**** Texte extrait ****
Alors que l'argent généré par le trafic de stupéfiants est estimé entre 3,5 et 6 milliards d'euros par an en France, seuls 117 millions d'avoirs liés au narcotrafic ont été saisis en 2023, et seulement 2,3 millions en cryptoactifs, des chiffres "décevants", selon les sénateurs auteurs d'une proposition de loi visant à lutter plus efficacement contre le narcotrafic.
Traces
Pour les narcotrafiquants ayant besoin de faire rentrer dans l'économie légale des masses de billets, les cryptoactifs possèdent de sérieux atouts: "facilité et rapidité de la transaction, pour d'importants montants et avec une anonymisation complète", explique le capitaine Olivier Fribourg, chef de la section de la preuve numérique, à la sous-direction de lutte contre la criminalité financière.
L'enlèvement la semaine dernière de David Balland, cofondateur de Ledger, spécialisée dans la sécurisation des cryptoactifs, et de sa compagne, contre une demande d'une importante rançon en cryptomonnaie, témoigne de l'attrait de ces actifs sur les malfaiteurs.
Vendredi soir, nouvel épisode, quatre personnes ont été interpellées dans le nord-est de la France, soupçonnées d'avoir séquestré dans un pavillon un opérateur de cryptommonaies pour lui soutirer une forte somme.
Le système a cependant des faiblesses: la "crypto va toujours laisser des traces, même une fois partie entre d'autres mains", explique Magali Caillat. "Tout ce qui est fait en crypto est en open source et traçable", poursuit le capitaine Fribourg, "donc, même si on ne récupère pas les fonds, on peut, à partir du wallet d'un mis en cause, faire une démonstration de blanchiment".
Formation
Encore faut-il être en mesure de mettre la main sur ces traces. Magali Caillat insiste sur l'importance de former les policiers à la détection, comme c'est le cas depuis "un à deux ans".
****
*Tâche à réaliser:* Rédigez la suite de l'article sur les cryptoactifs et le narcotrafic en reprenant après sa dernière phrase.
**** Lignes de données ****
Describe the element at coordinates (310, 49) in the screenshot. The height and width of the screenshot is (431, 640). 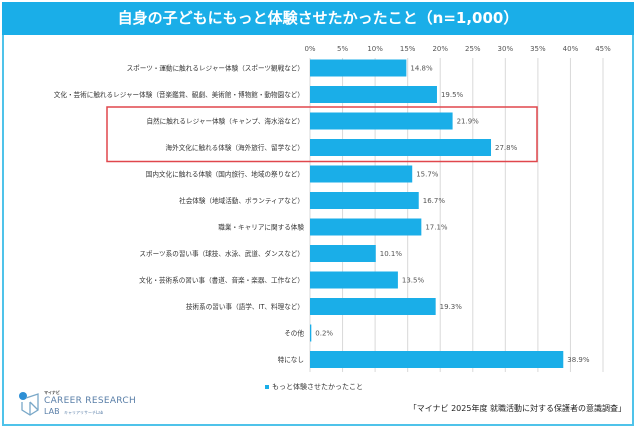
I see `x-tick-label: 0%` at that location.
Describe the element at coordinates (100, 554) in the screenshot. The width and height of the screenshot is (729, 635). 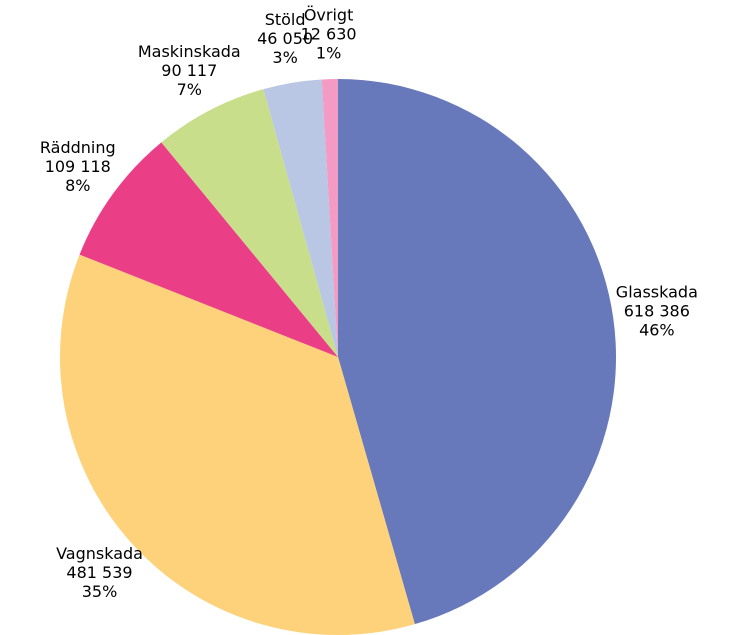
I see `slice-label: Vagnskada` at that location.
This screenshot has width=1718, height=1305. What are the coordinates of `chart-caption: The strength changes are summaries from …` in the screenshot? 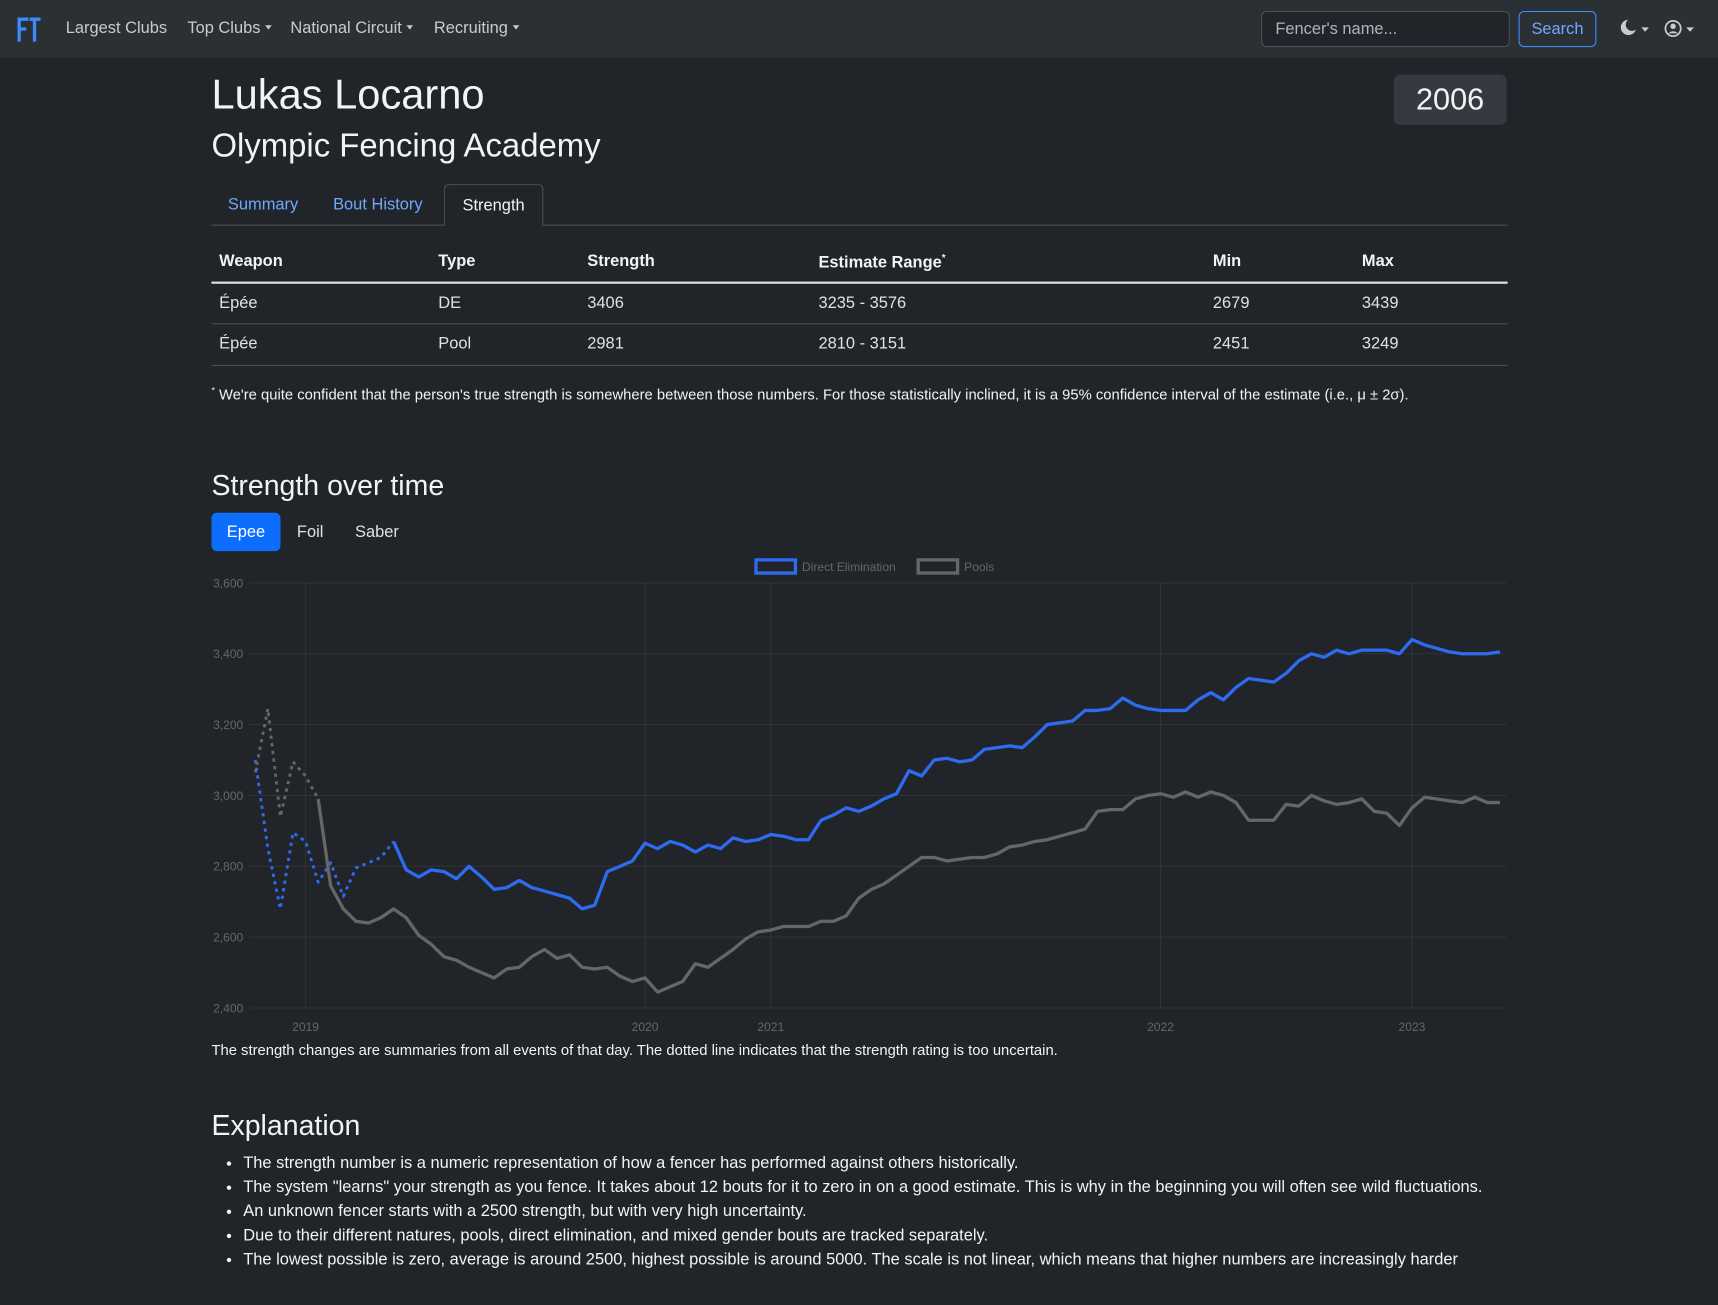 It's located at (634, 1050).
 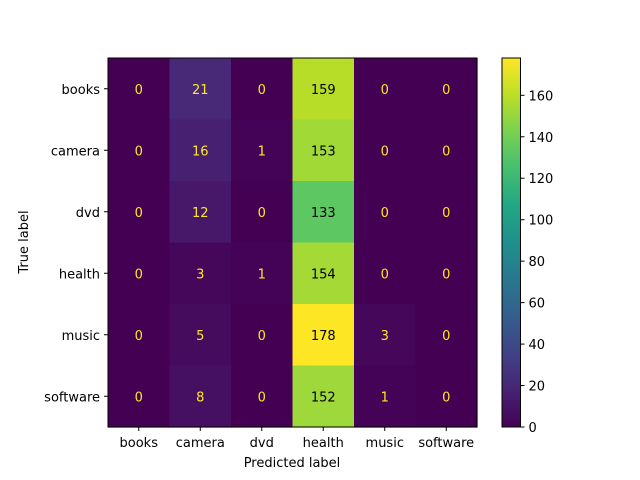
****
*Réponse ci-dessous:*
Ils "doivent pouvoir reconnaître une seed phrase inscrite sur un bout de papier" ou "identifier sur le téléphone d'un gardé à vue l'application montrant qu'il détient un wallet", souligne-t-elle.
Ensuite, pour remonter ces circuits, les policiers spécialisés ont "besoin d'être accompagnés par des outils juridiques et budgétaires", notamment pour "doter les services de logiciels" coûteux, poursuit la policière.
Les cryptos "ne peuvent pas être tracés par le simple flair, flingue et stylo de l'inspecteur Maigret", illustre-t-elle.
Les magistrats doivent aussi intégrer la place prise par ces nouveaux actifs, note Johanna Brousse. Aujourd'hui, les narcotrafiquants sont "largement digitalisés" et les magistrats n'ont pas toujours le réflexe "d'envoyer des réquisitions" à toutes les plateformes d'échanges de cryptos, comme Binance ou Coinbase, pour "voir si ces trafiquants ont des cryptomonnaies".
Ces plateformes doivent avoir "des obligations clairement contrôlées de KYC (Know your customer) et se sentir obligées comme d'autres banques de vérifier l'honorabilité de leurs clients", réclame le magistrat Eric Serfass.